The first mobile phone call was made by a truck driver as an experiment in the summer of 1946 from a phone weighing close to 80 pounds. The experiment was considered a success but mobile telecommunication technology was far from commonplace.
By 1948, wireless telephone service was available in almost 100 cities. Users numbered about 5,000 with 30,000 calls being made weekly. The service was considered very expensive at about fifteen dollars a month with an additional 30 to 40 cent charge per call.
Limited mobile phone service was available, providing for about three calls to take place at one time in any service area. The first users would wait and listen for a line to open up as others users finished their calls.
The first hand held mobile phone call was made by Martin Cooper, who led the team that developed the first hand held phones. Cooper made his phone call on April 3, 1973 on a prototype Dyna-Tac phone that weighed about 2.5 lb (1.1 kg). The call
Mobile telecomunication service capabilities improved in 1982 when the Federal Communications Commission (FCC) approved the establishment of a mobile telephone system and allocated a limited number of analog frequencies to be used by the network.
At this time, mobile phones were not cellular. Signals were conducted by large transmission towers and conversations were tied to a single tower’s transmission area. This meant a user could not leave the designated transmission area during a conversation. The number of transmission towers was limited, each requiring significant frequency space.
In the early to mid eighties, mobile phones were commonly called car phones as they were permanently mounted in automobiles. These phones were followed by bag phones that used a portable phone housed in a bag with plugs adapted to receive power from a car’s cigarette lighter.

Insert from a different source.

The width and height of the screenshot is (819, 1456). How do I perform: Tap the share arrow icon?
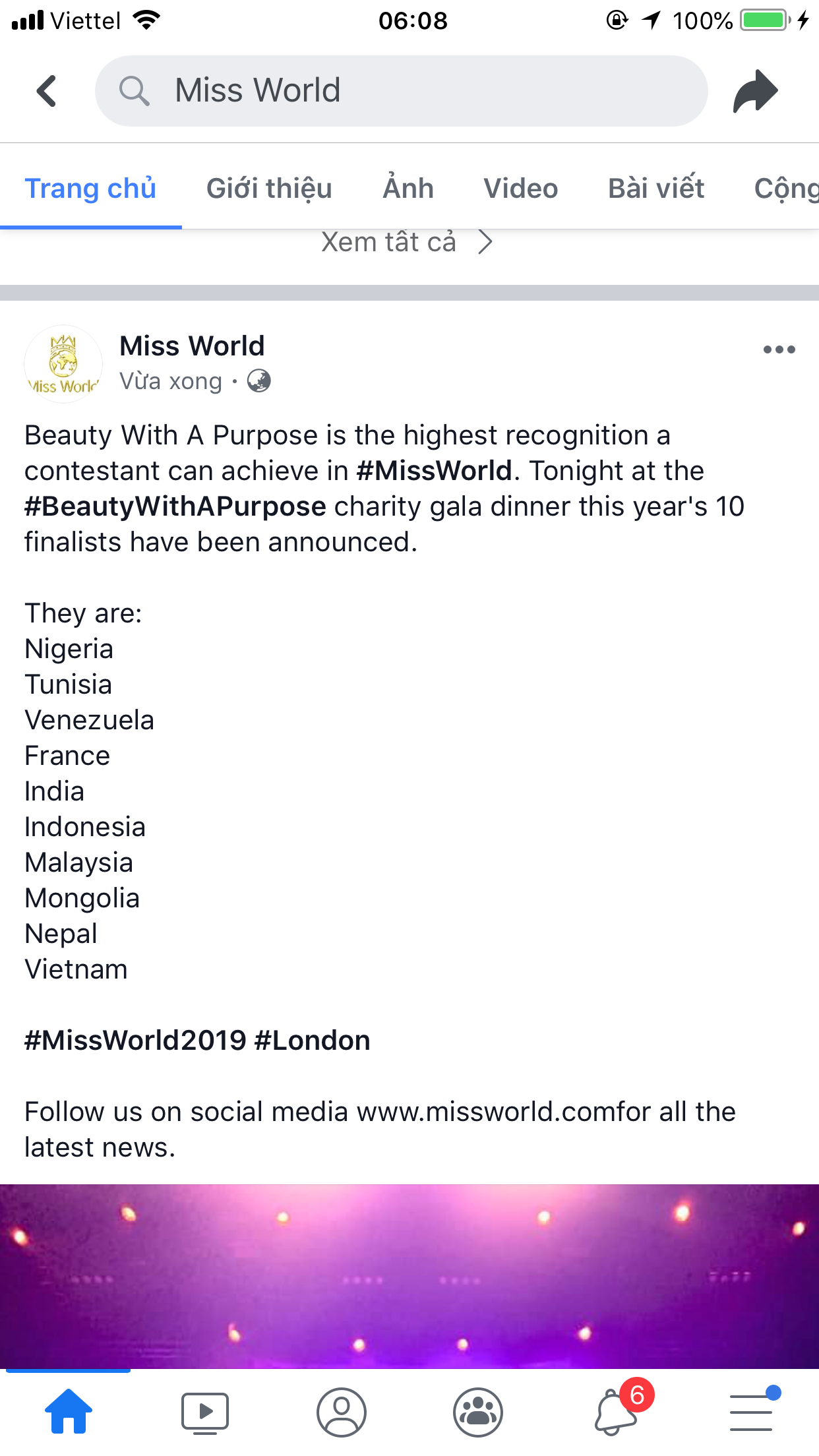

A significant breakthrough in mobile phone technology came when the mobile system became cellular. The introduction of cellphones allowed users to move in and out of tower frequency areas while on a call. This freedom of movement made the device much more useful than the first mobile phone.
Cellular technology was invented by Joel Engel and Richard Frenkiel, two researchers for AT&T Labs, in 1983. They introduced the cellular concept of replacing large broadcast towers, with smaller low powered towers.

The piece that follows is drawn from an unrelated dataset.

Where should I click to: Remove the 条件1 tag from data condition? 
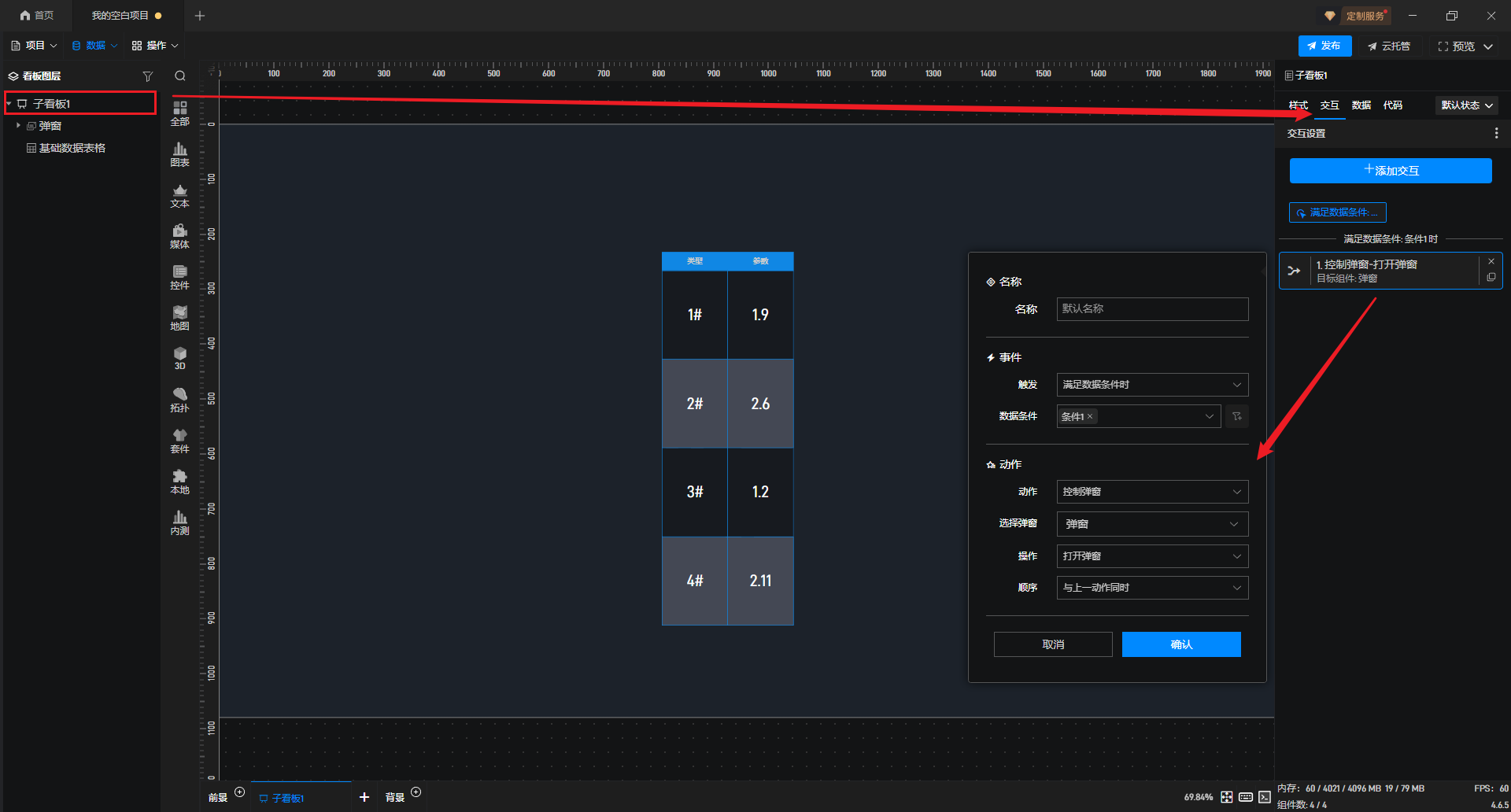pyautogui.click(x=1090, y=417)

Each of these smaller towers would cover an area, or cell, of only a few miles. The technology allowed calls to be passed from cell to cell. Although each tower covered a relatively small radius, by passing calls from tower to tower, the system was capable of covering large areas. By this time, the FCC had allocated more frequencies to the system. Each cell tower required less frequency space but more towers were needed. Mobile callers could now move about freely while on their phones.